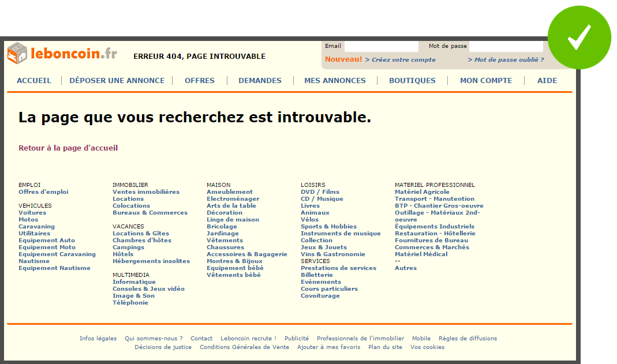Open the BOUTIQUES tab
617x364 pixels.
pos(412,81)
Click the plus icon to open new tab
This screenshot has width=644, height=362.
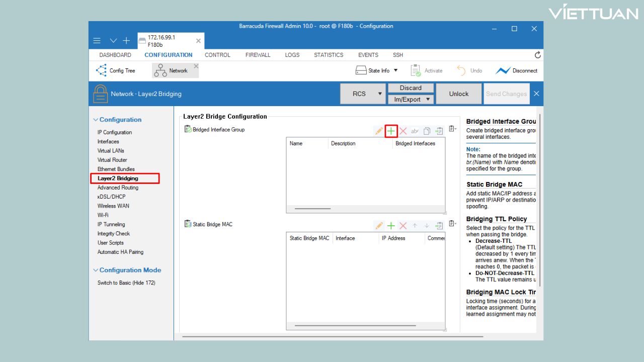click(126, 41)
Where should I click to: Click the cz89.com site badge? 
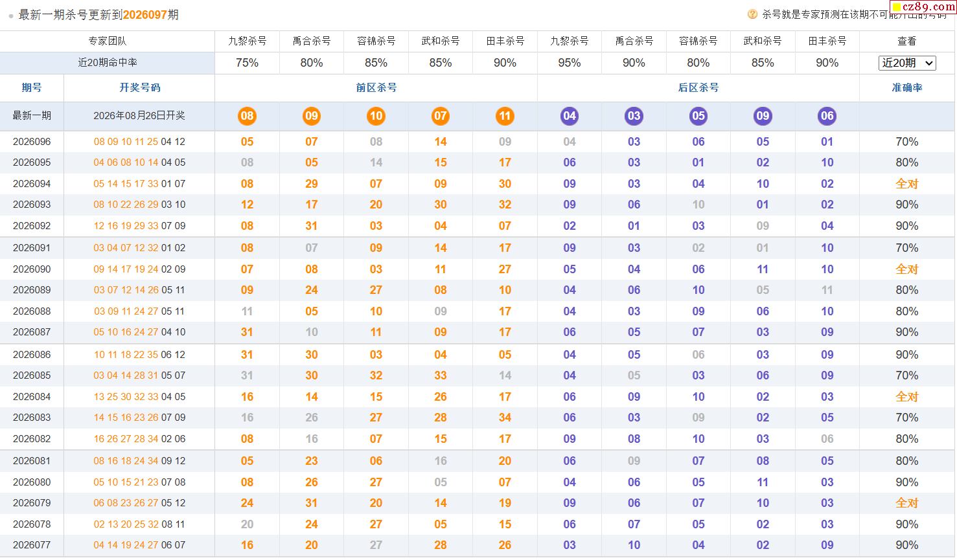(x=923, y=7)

**Exercise requirements**
Your reply should consist solely of the lines from the one containing "Click the plus icon to open new tab" through the last line of the material, reproduced exactly and without pictures.

**Written response**
Click the plus icon to open new tab
This screenshot has width=644, height=362.
click(126, 41)
Where should I click to: Click the cz89.com site badge? 
(x=923, y=7)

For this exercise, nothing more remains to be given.